Em 7 de janeiro — um dia antes dos ataques golpistas — o funcionário relata que ocorria uma festa na casa e que, ainda assim, o coronel Jorge Naime e sua esposa Mariana Adôrno Naime arrumavam malas às pressas e separavam alimentos e até um micro-ondas para levar:
“(…) no sábado, dia 07 de janeiro, e enquanto estava acontecendo a festa, os adultos da família estavam arrumando às pressas, as malas e outras coisas: como alimentos e até o micro-ondas, para levar em viagem. Sem entender, pois eu não tinha sido avisado que a família ia viajar, perguntei para os filhos mais velhos da Sra. Mariana se iam viajar. O filho chamado M. falou que iam para João Pessoa e o outro filho M., falou que iam para Bahia. Em outro momento, a Sra. Mariana [Adôrno Naime] falou que iam para Bahia e que não tinham data para retorno”.

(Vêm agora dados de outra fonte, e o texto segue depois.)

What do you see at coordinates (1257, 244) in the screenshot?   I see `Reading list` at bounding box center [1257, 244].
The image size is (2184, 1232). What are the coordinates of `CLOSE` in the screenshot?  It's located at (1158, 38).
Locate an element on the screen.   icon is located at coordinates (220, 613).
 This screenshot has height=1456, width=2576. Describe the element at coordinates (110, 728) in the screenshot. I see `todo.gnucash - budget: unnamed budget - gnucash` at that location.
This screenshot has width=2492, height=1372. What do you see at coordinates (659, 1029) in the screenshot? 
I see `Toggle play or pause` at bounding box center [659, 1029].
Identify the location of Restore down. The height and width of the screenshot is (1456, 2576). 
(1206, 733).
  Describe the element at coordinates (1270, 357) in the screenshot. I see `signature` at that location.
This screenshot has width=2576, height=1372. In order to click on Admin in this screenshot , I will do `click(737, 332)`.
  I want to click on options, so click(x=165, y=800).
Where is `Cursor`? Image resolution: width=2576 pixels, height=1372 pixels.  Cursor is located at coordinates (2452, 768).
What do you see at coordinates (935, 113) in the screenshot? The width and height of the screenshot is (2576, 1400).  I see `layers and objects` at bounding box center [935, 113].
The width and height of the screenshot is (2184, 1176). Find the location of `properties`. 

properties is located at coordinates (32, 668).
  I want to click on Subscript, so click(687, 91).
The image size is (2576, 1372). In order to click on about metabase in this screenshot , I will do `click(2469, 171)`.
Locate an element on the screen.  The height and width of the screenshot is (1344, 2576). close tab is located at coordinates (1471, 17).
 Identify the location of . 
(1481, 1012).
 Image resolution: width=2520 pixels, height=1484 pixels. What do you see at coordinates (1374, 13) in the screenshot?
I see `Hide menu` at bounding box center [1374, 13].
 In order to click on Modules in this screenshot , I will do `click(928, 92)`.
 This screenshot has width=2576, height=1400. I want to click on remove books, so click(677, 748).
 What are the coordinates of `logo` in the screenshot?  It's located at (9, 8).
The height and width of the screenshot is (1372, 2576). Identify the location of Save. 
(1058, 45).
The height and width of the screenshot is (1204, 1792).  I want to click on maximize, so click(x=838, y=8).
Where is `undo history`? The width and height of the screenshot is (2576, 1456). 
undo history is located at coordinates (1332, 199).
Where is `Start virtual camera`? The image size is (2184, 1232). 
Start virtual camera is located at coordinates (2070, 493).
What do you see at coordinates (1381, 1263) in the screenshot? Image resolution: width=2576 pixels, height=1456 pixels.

Na noite daquele mesmo dia, segundo o depoimento do ex-empregado, o irmão de Mariana Naime disse a ele e aos outros empregados para irem embora. No entanto, a patroa solicitou que ele voltasse no domingo, dia 8 de janeiro, pela manhã, para arrumar a bagunça da festa que havia acontecido na casa.
Ao chegar para trabalhar no domingo, por volta das 6h da manhã, o funcionário afirmou que quase toda a comida da despensa havia sido retirada e que recebeu ordens, inclusive do próprio coronel Naime, para que ajudasse a retirar toda a comida da geladeira.
À época, em virtude do período de posse presidencial, quando Jair Bolsonaro deixaria o cargo, o clima em Brasília era de muita tensão, com atos e ameaças de bomba. Diante disso, o comando da PMDF chegou a orientar que férias e folgas de membros da corporação fossem suspensas até o dia 9 de janeiro. Porém, diversos comandantes não estavam trabalhando no dia dos atos golpistas, seja por férias ou folga. O coronel Jorge Eduardo Naime era um deles. Ainda assim, ele foi visto na Esplanada dos Ministérios, conforme relatou o ex-comandante-geral da PM, Fábio Augusto Vieira, em depoimento à Polícia Federal (PF).
A defesa do coronel Naime foi procurada mas até o fechamento da reportagem não deu retorno.